Page excerpt:
══════════════════════════════
Lung cancer is the first world leading cause of cancer-related deaths for both men and women [1,2]. Aberrant glycosylation is a hallmark of epithelial tumors [3], including lung cancer [4,5]. Altered glycosylation pathways of tumors lead to the expression of tumor-associated carbohydrate antigens [3], such as the Tn antigen, which is highly expressed by adenocarcinomas [6]. Tn antigen is associated with cancer aggressiveness, poor prognosis, and metastasis [6,7]. These changes can also be detected in circulating tumor-derived glycoproteins from non-small cell lung cancer (NSCLC) patients, where an increase in Tn-expressing glycoproteins is detected [4]. Tn antigen consists of N-acetyl-galactosamine (GalNAc) linked to a serine or threonine residue in proteins (α-GalNAc-O-Ser/Thr) and results from the blockade of the mucin-type O-glycosylation pathways caused by defects in essential proteins or enzymes involved in its synthesis, like polypeptide-GalNAc-transferases (ppGalNAc-T), T-synthase, and its associated chaperone, core 1 GalT1 chaperone 1 (Cosmc) [8,9,10,11,12,13,14].
══════════════════════════════
How to complete this task:
In the lung cancer excerpt, which type of tumor highly expresses the Tn antigen? The material that follows has no connection to the text about lung cancer and Tn antigen.

Supplied information:
══════════════════════════════
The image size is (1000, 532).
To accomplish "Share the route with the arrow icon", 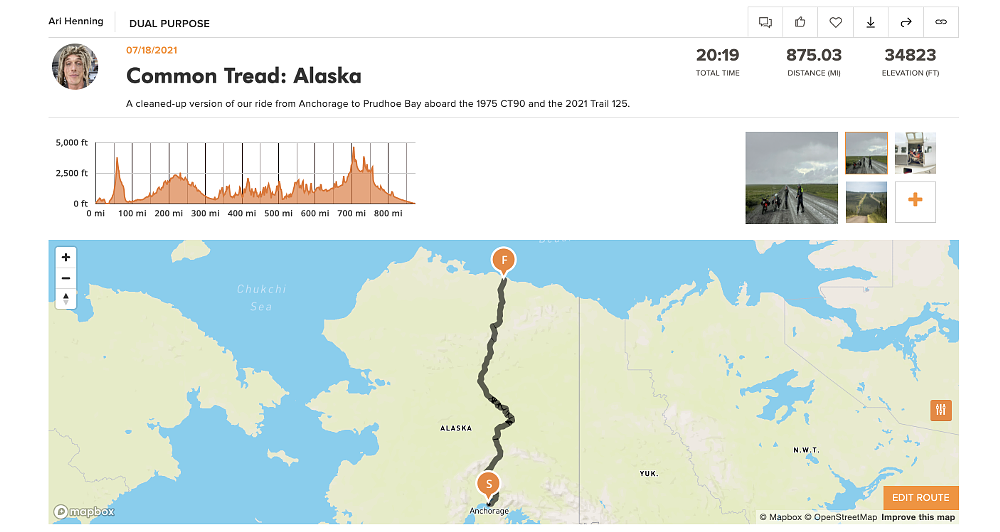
══════════════════════════════
Written reply:
Adenocarcinomas.